● Task to carry out
In the listing below, find the line holding "Image resolution: width=136, height=2576." and the line holding "ТЕЛЕГРАММ (68, 2479)". Write out those two lines and all lines between, exactly, and nothing more.

● Data for the task

------------------------------

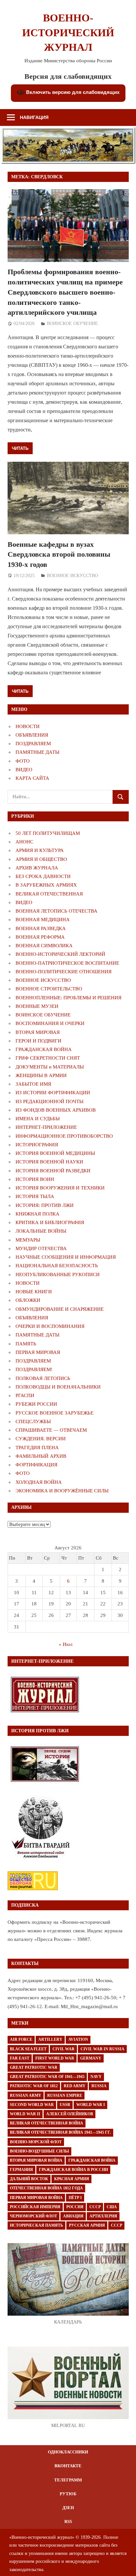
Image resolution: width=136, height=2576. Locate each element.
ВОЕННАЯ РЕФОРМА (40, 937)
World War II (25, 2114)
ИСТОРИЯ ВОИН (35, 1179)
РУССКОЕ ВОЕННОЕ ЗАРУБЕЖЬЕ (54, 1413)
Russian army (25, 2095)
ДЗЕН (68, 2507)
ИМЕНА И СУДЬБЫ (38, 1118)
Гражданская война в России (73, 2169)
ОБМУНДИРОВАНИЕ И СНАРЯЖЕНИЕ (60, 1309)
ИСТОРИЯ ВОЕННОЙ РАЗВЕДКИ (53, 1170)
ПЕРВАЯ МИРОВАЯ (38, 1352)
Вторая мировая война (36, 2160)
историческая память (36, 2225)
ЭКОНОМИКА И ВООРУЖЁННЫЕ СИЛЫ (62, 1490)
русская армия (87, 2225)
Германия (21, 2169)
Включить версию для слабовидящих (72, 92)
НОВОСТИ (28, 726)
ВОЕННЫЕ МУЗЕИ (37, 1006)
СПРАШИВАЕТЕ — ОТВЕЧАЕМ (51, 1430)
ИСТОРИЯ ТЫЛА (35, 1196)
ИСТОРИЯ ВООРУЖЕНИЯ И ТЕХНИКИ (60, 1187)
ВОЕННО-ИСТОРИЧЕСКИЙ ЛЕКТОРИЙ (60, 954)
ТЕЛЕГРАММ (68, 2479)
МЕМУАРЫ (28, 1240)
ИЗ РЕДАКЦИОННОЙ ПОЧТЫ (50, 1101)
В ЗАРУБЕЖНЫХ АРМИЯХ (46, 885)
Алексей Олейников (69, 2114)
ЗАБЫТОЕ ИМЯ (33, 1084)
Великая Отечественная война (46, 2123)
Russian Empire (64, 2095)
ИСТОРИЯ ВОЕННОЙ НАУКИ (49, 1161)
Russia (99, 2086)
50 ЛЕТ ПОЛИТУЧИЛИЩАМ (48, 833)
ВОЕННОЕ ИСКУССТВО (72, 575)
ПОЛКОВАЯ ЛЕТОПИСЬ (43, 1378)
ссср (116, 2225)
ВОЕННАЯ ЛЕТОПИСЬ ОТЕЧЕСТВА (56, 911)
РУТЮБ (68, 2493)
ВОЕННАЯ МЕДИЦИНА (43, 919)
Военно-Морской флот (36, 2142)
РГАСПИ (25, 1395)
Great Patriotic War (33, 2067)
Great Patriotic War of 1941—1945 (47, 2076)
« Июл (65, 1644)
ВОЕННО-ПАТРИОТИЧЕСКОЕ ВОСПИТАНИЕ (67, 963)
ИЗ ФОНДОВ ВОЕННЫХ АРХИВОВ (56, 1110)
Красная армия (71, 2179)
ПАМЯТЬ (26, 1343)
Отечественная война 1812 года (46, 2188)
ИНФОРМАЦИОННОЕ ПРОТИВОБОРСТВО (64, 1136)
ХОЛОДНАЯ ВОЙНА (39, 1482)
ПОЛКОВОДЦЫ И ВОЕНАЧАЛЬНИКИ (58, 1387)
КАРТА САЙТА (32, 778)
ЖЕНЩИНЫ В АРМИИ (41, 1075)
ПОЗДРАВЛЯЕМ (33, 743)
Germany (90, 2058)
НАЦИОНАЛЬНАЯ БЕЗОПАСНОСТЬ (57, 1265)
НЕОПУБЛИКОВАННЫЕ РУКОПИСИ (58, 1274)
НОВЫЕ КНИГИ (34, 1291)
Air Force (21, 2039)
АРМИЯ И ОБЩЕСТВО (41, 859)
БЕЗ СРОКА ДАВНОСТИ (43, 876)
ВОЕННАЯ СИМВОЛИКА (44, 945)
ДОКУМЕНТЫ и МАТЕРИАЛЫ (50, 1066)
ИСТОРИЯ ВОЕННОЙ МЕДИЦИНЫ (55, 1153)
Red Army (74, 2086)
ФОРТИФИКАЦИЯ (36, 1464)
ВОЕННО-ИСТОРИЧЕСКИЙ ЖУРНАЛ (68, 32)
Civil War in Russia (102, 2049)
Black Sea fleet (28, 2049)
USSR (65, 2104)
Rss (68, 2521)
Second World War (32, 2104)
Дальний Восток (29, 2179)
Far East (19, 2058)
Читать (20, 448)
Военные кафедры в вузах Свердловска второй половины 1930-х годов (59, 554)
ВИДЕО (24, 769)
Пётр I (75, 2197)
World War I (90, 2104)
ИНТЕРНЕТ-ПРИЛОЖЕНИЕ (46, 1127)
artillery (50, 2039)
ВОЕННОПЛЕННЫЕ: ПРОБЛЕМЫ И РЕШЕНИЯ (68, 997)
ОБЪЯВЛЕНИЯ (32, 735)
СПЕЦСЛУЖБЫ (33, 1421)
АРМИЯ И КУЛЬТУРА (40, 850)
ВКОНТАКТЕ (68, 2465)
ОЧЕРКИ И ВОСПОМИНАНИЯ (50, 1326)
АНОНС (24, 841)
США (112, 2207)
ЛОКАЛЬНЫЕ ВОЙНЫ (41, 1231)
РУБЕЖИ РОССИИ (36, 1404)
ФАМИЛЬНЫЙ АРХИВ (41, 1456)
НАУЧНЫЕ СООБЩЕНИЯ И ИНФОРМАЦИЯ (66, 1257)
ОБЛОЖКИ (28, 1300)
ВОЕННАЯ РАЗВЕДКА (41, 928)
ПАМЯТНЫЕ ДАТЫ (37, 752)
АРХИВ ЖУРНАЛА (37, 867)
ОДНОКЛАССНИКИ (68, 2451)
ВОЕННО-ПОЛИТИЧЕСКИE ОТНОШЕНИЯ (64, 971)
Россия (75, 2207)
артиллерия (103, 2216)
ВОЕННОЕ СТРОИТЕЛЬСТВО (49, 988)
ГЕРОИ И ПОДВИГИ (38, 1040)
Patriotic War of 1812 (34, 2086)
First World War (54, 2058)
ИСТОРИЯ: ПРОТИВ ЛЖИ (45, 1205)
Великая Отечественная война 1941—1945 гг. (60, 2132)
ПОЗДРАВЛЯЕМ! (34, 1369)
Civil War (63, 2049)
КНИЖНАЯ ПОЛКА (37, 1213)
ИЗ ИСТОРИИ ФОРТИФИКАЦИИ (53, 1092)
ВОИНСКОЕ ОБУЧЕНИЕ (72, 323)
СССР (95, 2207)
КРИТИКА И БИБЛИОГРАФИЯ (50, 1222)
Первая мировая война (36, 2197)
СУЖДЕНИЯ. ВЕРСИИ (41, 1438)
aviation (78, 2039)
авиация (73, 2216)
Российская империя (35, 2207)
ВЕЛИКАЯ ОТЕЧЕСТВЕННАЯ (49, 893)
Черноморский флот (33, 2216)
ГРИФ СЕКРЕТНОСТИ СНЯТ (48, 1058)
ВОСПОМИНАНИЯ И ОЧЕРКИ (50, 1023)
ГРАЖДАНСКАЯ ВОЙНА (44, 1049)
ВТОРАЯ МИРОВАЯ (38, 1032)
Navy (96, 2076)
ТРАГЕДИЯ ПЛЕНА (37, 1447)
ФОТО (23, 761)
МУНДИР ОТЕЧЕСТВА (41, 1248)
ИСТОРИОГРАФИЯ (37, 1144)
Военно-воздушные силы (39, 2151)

------------------------------

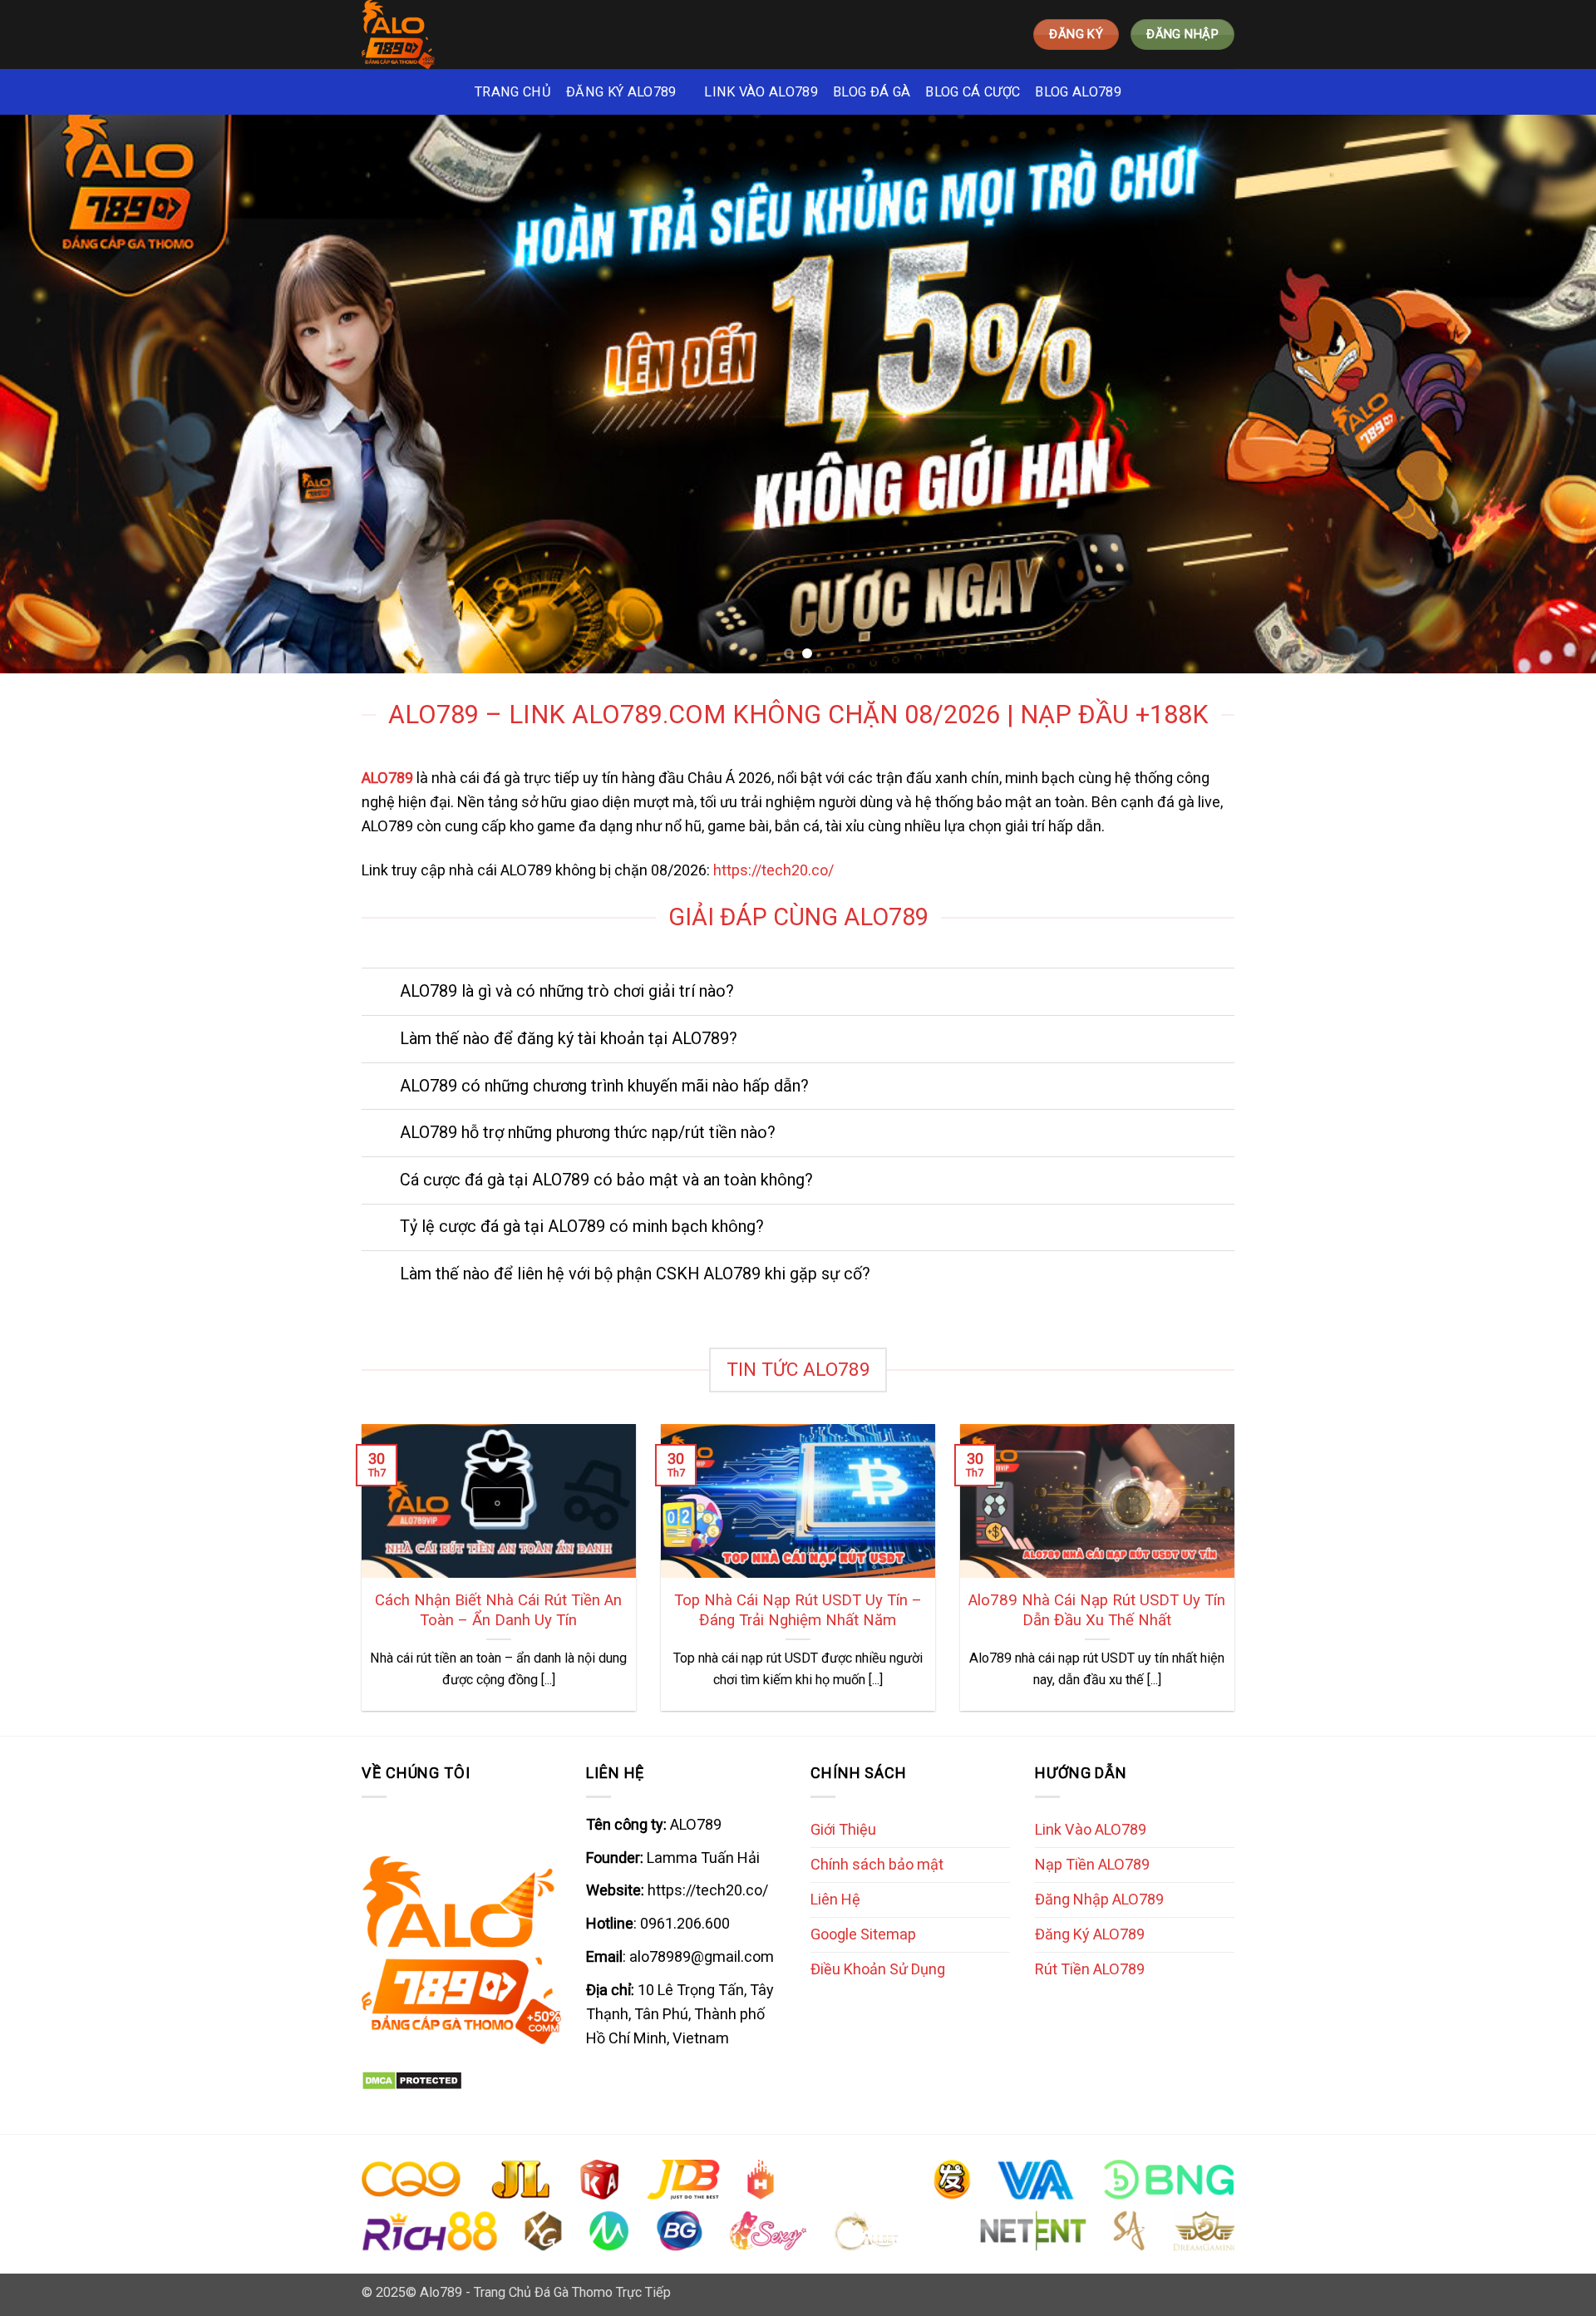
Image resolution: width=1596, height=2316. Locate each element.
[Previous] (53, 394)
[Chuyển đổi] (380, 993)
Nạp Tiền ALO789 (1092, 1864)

------------------------------

● Task output
Image resolution: width=136, height=2576. Locate each element.
ВОЕННАЯ РЕФОРМА (40, 937)
World War II (25, 2114)
ИСТОРИЯ ВОИН (35, 1179)
РУССКОЕ ВОЕННОЕ ЗАРУБЕЖЬЕ (54, 1413)
Russian army (25, 2095)
ДЗЕН (68, 2507)
ИМЕНА И СУДЬБЫ (38, 1118)
Гражданская война в России (73, 2169)
ОБМУНДИРОВАНИЕ И СНАРЯЖЕНИЕ (60, 1309)
ИСТОРИЯ ВОЕННОЙ РАЗВЕДКИ (53, 1170)
ПЕРВАЯ МИРОВАЯ (38, 1352)
Вторая мировая война (36, 2160)
историческая память (36, 2225)
ЭКОНОМИКА И ВООРУЖЁННЫЕ СИЛЫ (62, 1490)
русская армия (87, 2225)
Германия (21, 2169)
Включить версию для слабовидящих (72, 92)
НОВОСТИ (28, 726)
ВОЕННЫЕ МУЗЕИ (37, 1006)
СПРАШИВАЕТЕ — ОТВЕЧАЕМ (51, 1430)
ИСТОРИЯ ТЫЛА (35, 1196)
ИСТОРИЯ ВООРУЖЕНИЯ И ТЕХНИКИ (60, 1187)
ВОЕННО-ИСТОРИЧЕСКИЙ ЛЕКТОРИЙ (60, 954)
ТЕЛЕГРАММ (68, 2479)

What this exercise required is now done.